Set down exactly the lines below, starting at the one that contains "Click the Hardinfo2 icon" and ending at the one that contains "Given: Click the", with both of those lines included and nothing else.

Segment Open

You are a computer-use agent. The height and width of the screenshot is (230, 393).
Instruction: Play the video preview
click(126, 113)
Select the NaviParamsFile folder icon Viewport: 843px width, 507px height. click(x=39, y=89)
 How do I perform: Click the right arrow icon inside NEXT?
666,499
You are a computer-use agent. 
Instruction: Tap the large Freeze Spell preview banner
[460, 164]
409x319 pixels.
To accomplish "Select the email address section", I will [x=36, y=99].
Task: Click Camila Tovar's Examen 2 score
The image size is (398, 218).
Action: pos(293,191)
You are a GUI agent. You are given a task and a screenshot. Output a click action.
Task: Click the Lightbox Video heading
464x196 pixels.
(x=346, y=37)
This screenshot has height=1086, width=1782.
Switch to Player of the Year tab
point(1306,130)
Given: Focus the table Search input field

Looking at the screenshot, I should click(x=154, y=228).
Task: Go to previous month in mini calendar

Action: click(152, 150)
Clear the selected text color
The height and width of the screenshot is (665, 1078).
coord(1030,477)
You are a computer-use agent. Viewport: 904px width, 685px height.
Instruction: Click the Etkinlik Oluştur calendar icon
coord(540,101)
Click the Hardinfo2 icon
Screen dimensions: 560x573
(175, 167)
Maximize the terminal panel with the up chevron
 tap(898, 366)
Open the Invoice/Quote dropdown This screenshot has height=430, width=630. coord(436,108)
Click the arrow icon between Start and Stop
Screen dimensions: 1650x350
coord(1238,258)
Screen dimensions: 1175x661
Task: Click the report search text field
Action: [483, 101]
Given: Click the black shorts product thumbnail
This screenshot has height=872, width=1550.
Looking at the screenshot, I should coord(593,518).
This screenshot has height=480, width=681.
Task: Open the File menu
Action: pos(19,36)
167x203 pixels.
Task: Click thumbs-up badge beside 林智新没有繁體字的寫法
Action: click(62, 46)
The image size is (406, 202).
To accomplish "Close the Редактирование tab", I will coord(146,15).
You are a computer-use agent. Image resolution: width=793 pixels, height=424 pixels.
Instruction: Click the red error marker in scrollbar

Segment Closed

**Your response**
Click the Hardinfo2 icon
Screen dimensions: 560x573
(175, 167)
Maximize the terminal panel with the up chevron
 tap(898, 366)
Open the Invoice/Quote dropdown This screenshot has height=430, width=630. coord(436,108)
Click the arrow icon between Start and Stop
Screen dimensions: 1650x350
coord(1238,258)
Screen dimensions: 1175x661
Task: Click the report search text field
Action: [483, 101]
Given: Click the black shorts product thumbnail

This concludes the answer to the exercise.